In ref. 10, Cassels used cubic reciprocity to prove that, whenever $x, y, z \in Z$ satisfy $x^{3} + y^{3} + z^{3} = 3$ , we must have $x \equiv y \equiv z (mod 9)$ . For fixed $d = | x + y |$ , it follows that $z$ is determined modulo 81. Colliot-Thélène and Wittenberg (11) later recast this phenomenon in terms of Brauer–Manin obstructions, and showed that, for any $k$ , the solutions to Eq. 1.1 are always forbidden for some residue classes globally but not locally.^* In this section, we extend Cassels’ analysis to all cube-free $k \equiv \pm 3 (mod 9)$ , and derive constraints on the residue class of $z (mod q)$ for a certain modulus $q ∣ 27 k$ . We assume throughout that $k \equiv 3 ϵ (mod 9)$ for a fixed $ϵ \in {\pm 1}$ .
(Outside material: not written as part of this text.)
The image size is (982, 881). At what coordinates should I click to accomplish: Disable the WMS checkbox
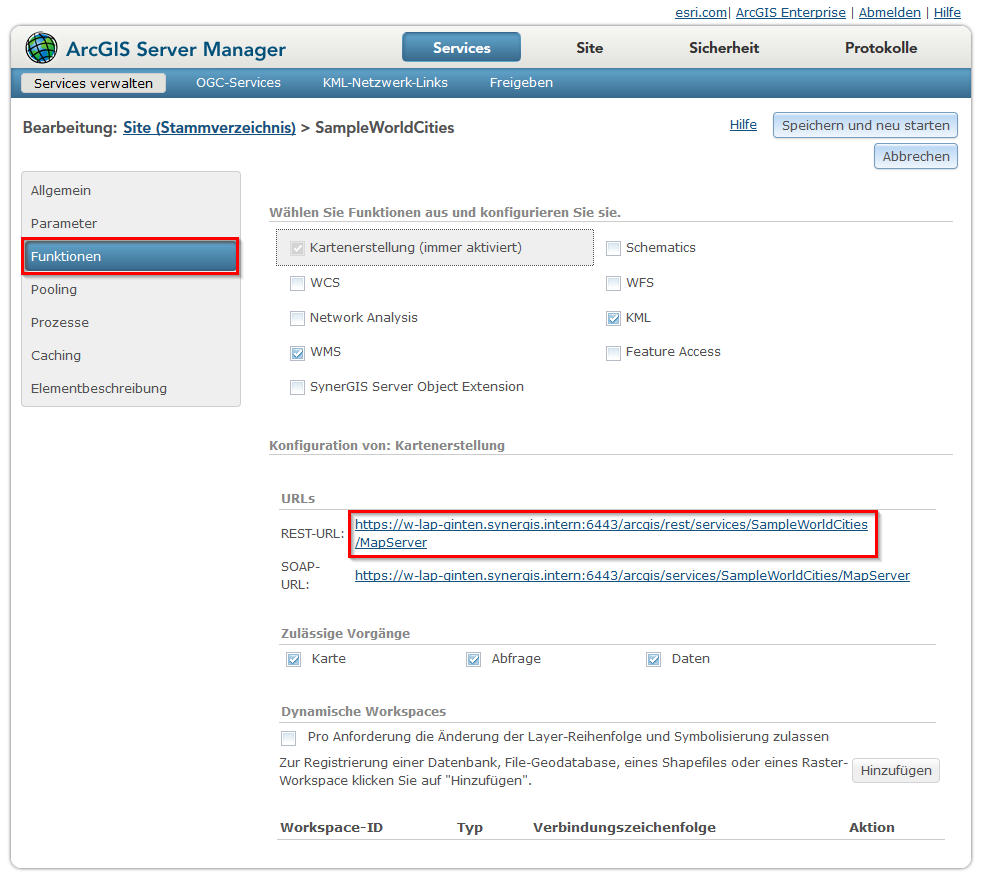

Given $α, β \in o_{F}$ with $β \notin \sqrt{- 3} o_{F}$ , let ${(\frac{α}{β})}_{3}$ be the cubic residue symbol, as defined in ref. 12, chapters 9 and 14. Put $ζ_{3} = \frac{- 1 + \sqrt{- 3}}{2} \in o_{F}$ . For integers $x, y$ satisfying $x \equiv y \equiv ϵ (mod 3)$ , define

χ_{k} (x, y) : = ζ_{3}^{ϵ (y - x) / 3} {(\frac{ζ_{3} x + ζ_{3}^{- 1} y}{k / 3})}_{3} .

Note that $χ_{k} (x, y)$ depends only on the residue classes of $x, y (mod 3 k)$ .Definition 3.1: We say that a pair $(d, z) \in Z^{2}$ is admissible if there exist $x, y \in Z$ satisfying the following conditions:

i)
$x + y \equiv - ϵ (\frac{d}{3}) d (mod 27 k)$ ;
ii)
$x^{3} + y^{3} + z^{3} \equiv k (mod 81 k)$ ;
iii)
${χ_{k} (x, y), χ_{k} (x, z), χ_{k} (y, z)} \subseteq {0,1}$ .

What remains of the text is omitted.